- _Assigned task_: Copy exactly, no pictures: every line from the one that contains "Where should I" through the end of the entries below.

=== Section Start ===

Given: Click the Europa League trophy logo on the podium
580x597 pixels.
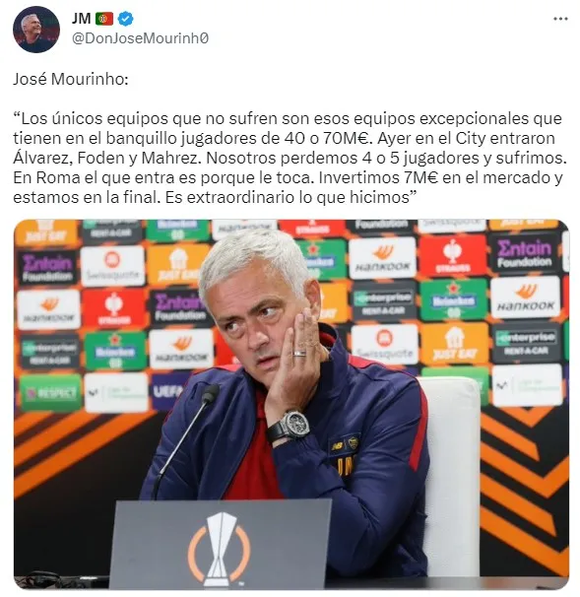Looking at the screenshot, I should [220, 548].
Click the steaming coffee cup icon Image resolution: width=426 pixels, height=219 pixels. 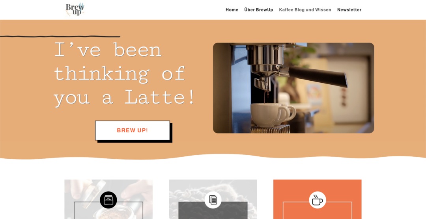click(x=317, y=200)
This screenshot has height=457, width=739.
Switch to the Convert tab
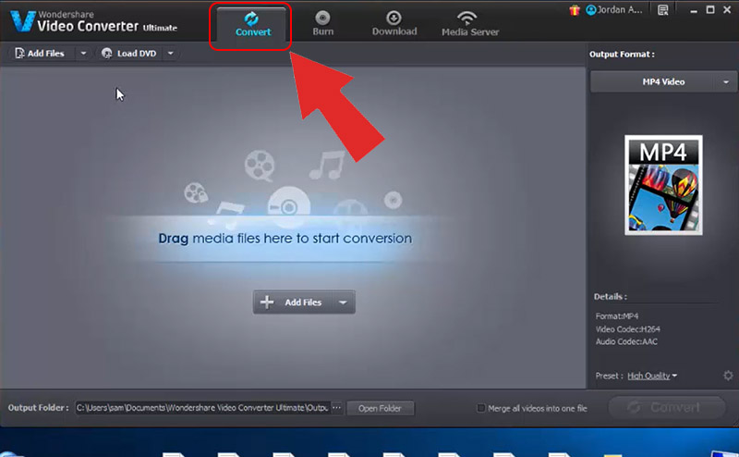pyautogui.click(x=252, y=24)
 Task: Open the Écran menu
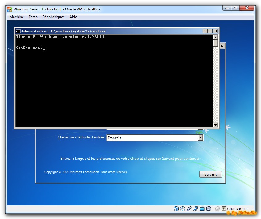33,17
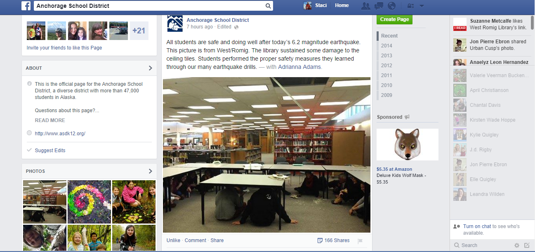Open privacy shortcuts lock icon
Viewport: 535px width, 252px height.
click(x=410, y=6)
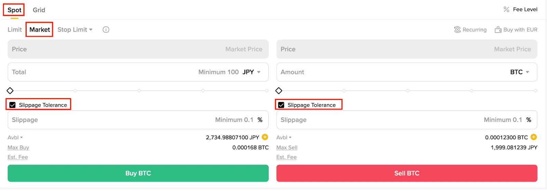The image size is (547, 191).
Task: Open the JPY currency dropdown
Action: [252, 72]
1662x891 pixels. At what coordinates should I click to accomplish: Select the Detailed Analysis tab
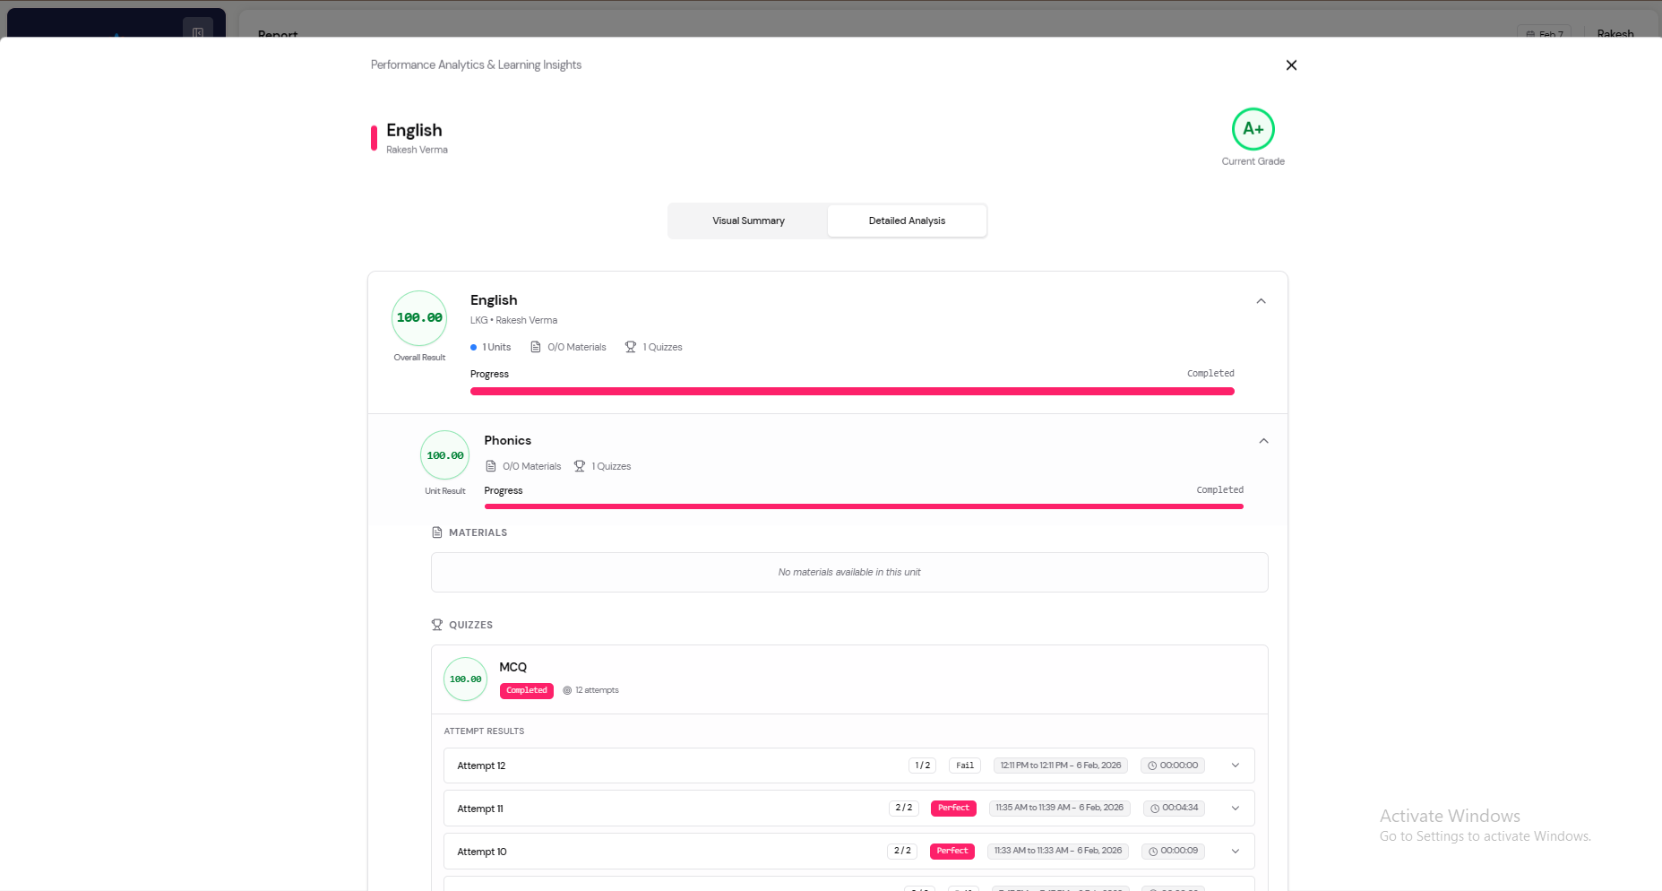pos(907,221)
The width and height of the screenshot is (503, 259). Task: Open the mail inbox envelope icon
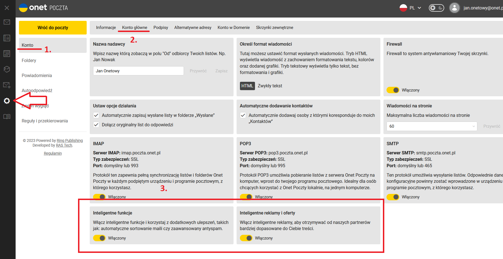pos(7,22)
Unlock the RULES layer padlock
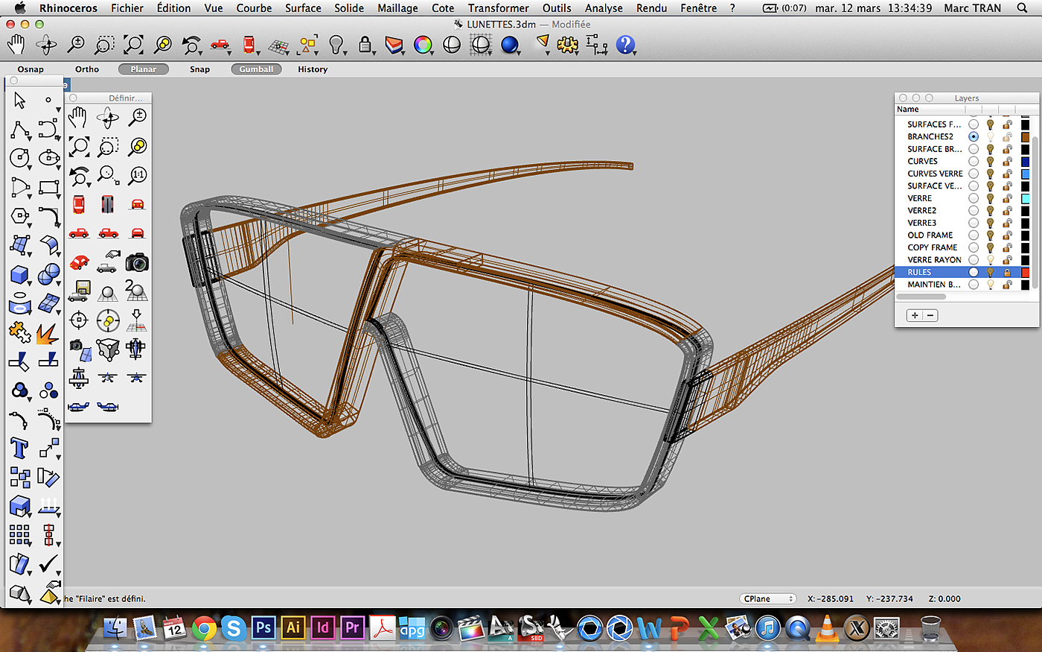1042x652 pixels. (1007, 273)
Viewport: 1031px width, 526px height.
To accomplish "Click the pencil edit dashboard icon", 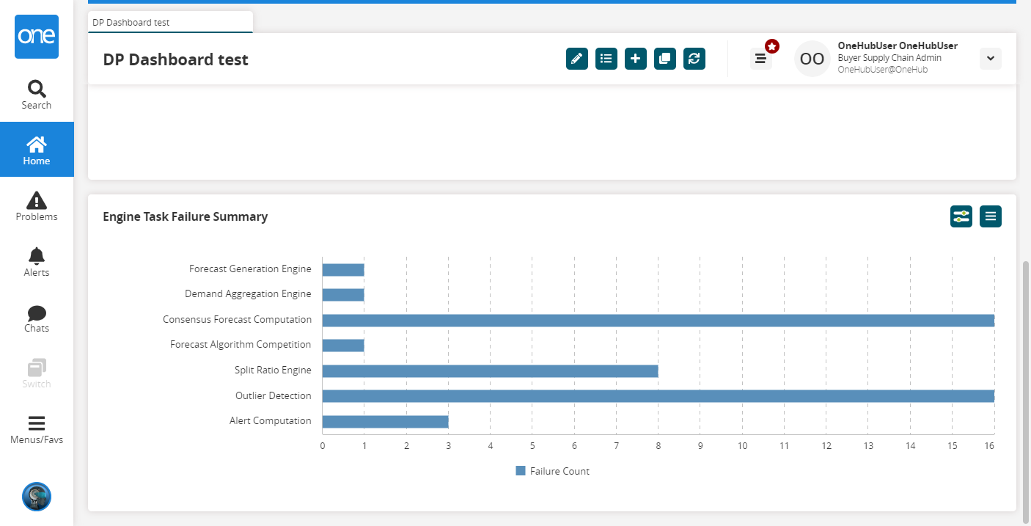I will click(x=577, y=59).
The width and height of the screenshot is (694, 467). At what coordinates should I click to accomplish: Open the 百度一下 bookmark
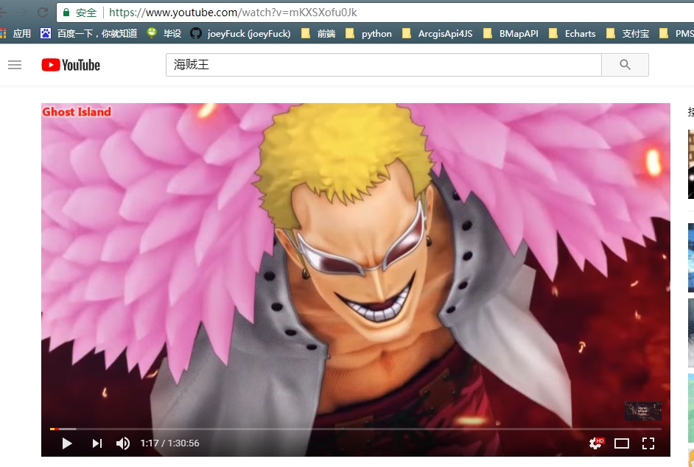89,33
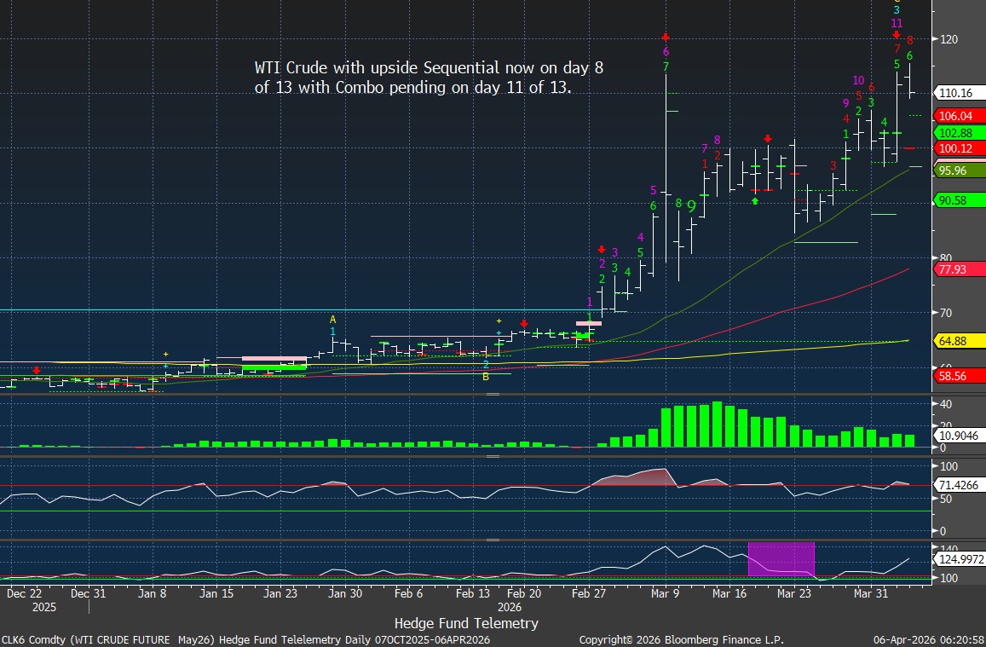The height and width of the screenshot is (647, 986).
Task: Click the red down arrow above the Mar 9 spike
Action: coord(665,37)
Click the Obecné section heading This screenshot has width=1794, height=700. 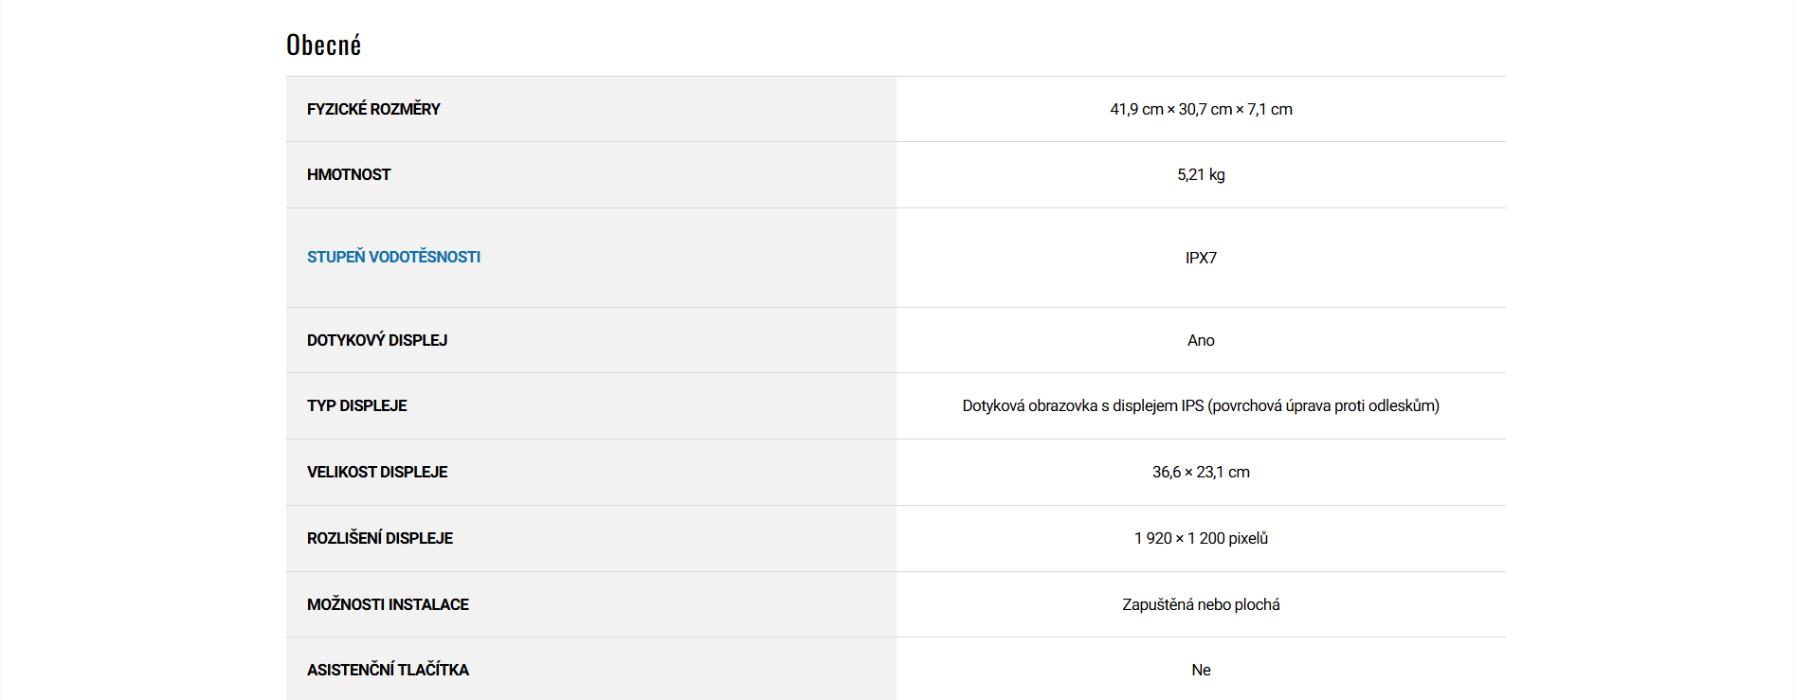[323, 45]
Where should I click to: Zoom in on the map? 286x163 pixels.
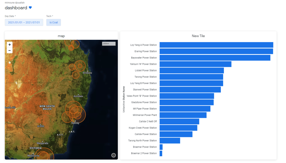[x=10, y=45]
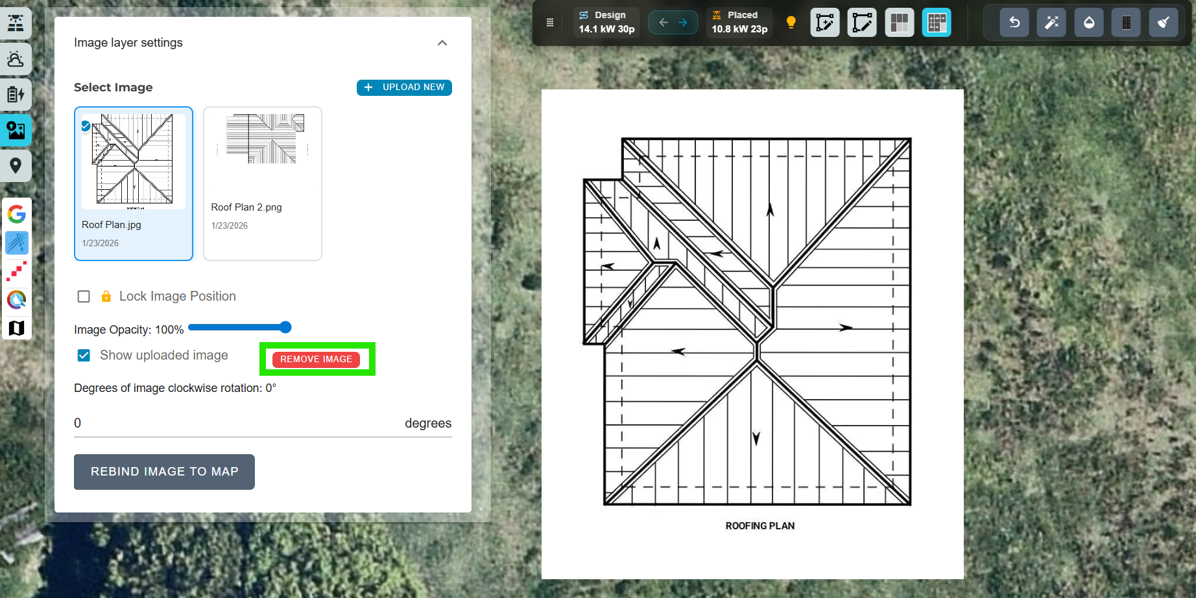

=== Section End ===

- _Solution_:
Where should I click to: Zoom in on the map? 286x163 pixels.
[x=10, y=45]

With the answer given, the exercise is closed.